Technical Details About Speech Property Support in CLC-4-TTS

There are several technical challenges in implementing CSS speech properties for CLC-4-TTS. As a result, there is only partial support at the moment. Partial support is better than no support, so I have gone ahead with this current release as it does present users with several useful features, including the say-instead property which can be used to ensure that things are spoken properly.

Some of the known issues are:

  1. Only embedded stylesheets work; external stylesheets do not.
  2. Pitch Range has no effect when SAPI 5 is the selected TTS engine.
  3. Sometimes the speech properties that use values seem slightly off when SAPI 5 is the selected TTS engine eventhough speech properties that use percentages and keywords seem fine.
  4. Pitch, Pitch Range, Rate, Volume do not always work when FreeTTS is the selected TTS engine.
  5. Not all speech properties are supported.

All of these issues are a direct result of the limitations of the components that I am working with. I am trying to find workarounds for these issues to have better support, but ultimately, these are fixes which should come from Mozilla and the speech engine developers.

Limitations of Firefox

Firefox does not parse CSS2/CSS3 speech properties. This is a known Firefox bug; the Bugzilla report can be found here. As a result, I cannot simply do a getPropertyValue to find the CSS speech properties; instead, I have to rely on manually parsing the stylesheet. This is slower and more error prone. Also, because I am doing all the parsing myself, I have not had enough time to implement all of the speech properties. If a speech property isn't supported, it means I haven't added it into my parsing system yet. Eventually, all of this manual parsing that I am doing should be replaced with a simple call to getPropertyValue once Firefox supports it; however, with the target milestone in the Bugzilla report set to "future," we may have quite a wait.

Limitations of SAPI 5

SAPI 5 does not have a pitch range property. As a result, I cannot support pitch range in SAPI 5. Also, properties in SAPI 5 are set on a scale of -10 to 10; one cannot set an actual value. So I cannot specify a kHZ rating for the pitch; all I can do is specify if the pitch should be lower or higher on that -10 to 10 scale. To support the speech properties where an actual value is given, I am approximating that value on the -10 to 10 scale, and that approximation is determined by me listening to it and trying to figure out what sounds the closest to being correct. If you feel that certain properties sound a tad off when values are used, it is because those are done with approximations. This is a design limitation of the SAPI 5 engine; SAPI 5.3 is supposed to be much better, although it is not publically available yet.

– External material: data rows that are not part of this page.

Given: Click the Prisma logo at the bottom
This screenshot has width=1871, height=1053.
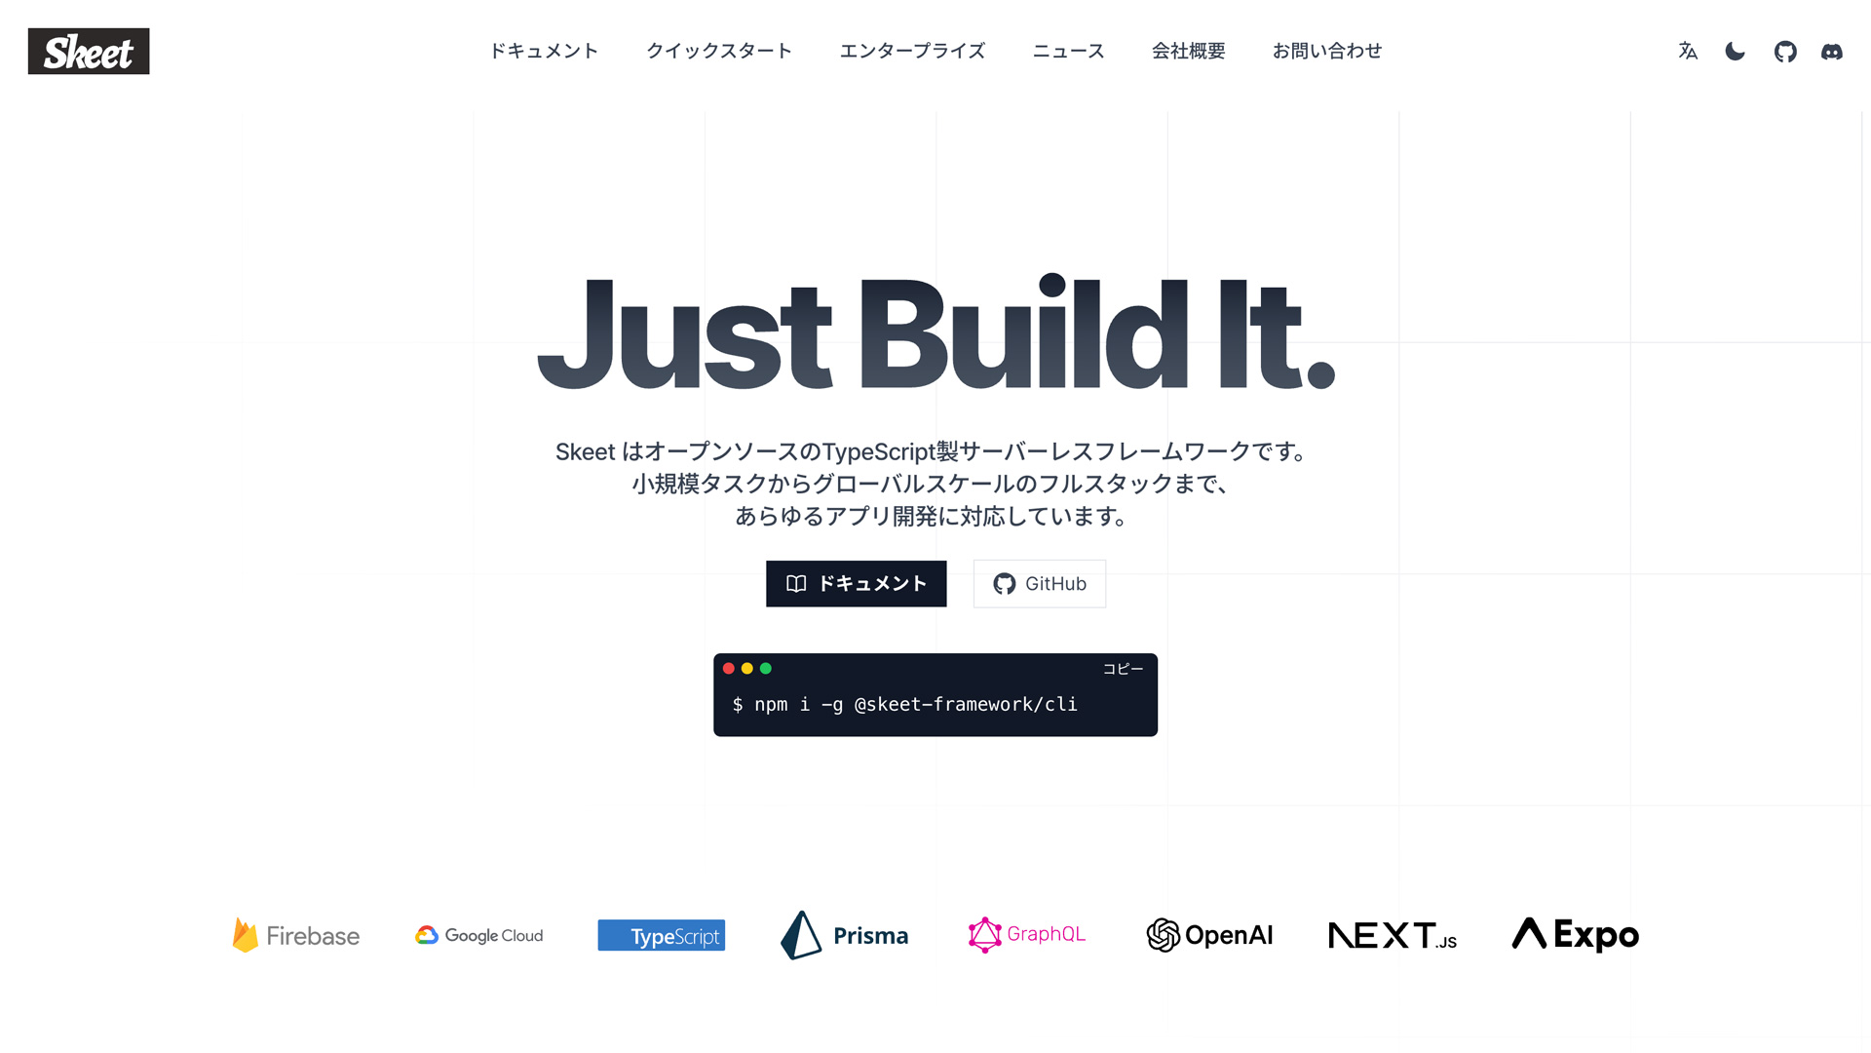Looking at the screenshot, I should coord(844,935).
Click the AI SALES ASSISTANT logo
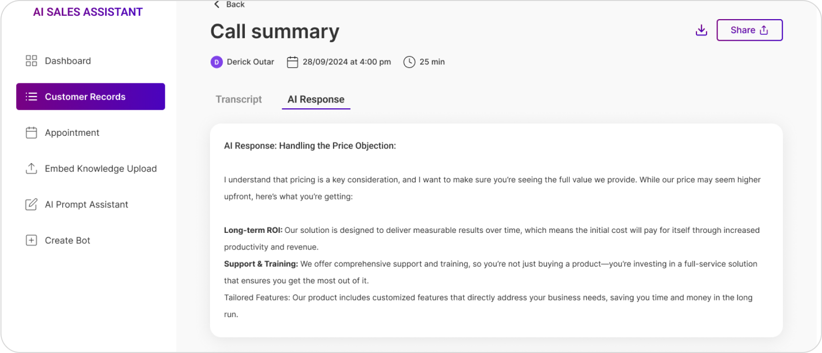The width and height of the screenshot is (822, 353). (88, 12)
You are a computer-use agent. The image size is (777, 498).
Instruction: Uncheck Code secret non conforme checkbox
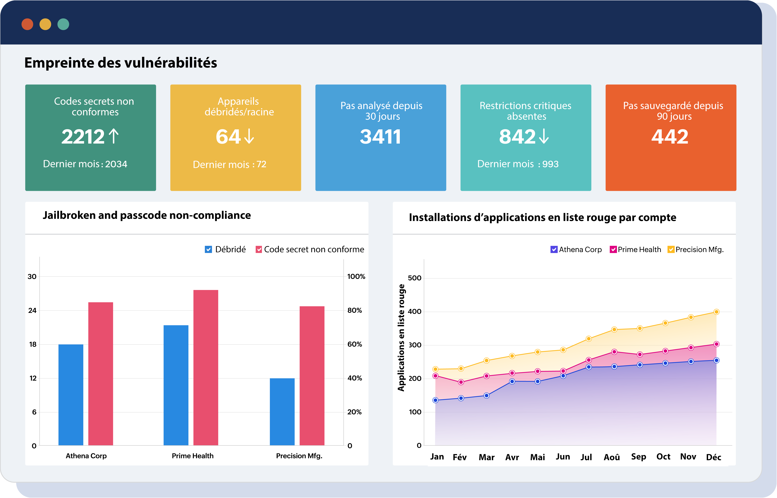point(259,249)
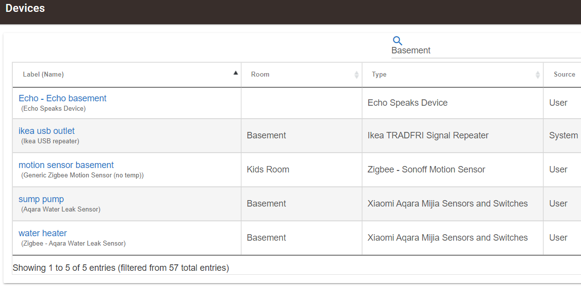Sort table by Label (Name) header
This screenshot has width=581, height=295.
point(43,74)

Limitations of Java FreeTTS

Java FreeTTS does not actually support JSML markup. This lack of JSML support is a known limitation of Java FreeTTS engine. Because JSML is not supported, I have to do a setProperties call manually before each Say call. Unfortunately, this creates a race condition since properties can be set as things are being said. I have gotten around that via partial blocking of calls and made it so that pitch, pitch range, rate, and volume usually work (reverts to normal, no properties set when it doesn't work properly). This partial solution makes the properties work in most (but not all) cases; I have opted for partial blocking as it is stabler with regards to providing constant responsiveness to the end user. In an ideal universe, JSML would be supported very soon and I could simply use that and not have to do this extra work, but Java FreeTTS seems to be in hiatus, so we may have to live with this workaround for a while.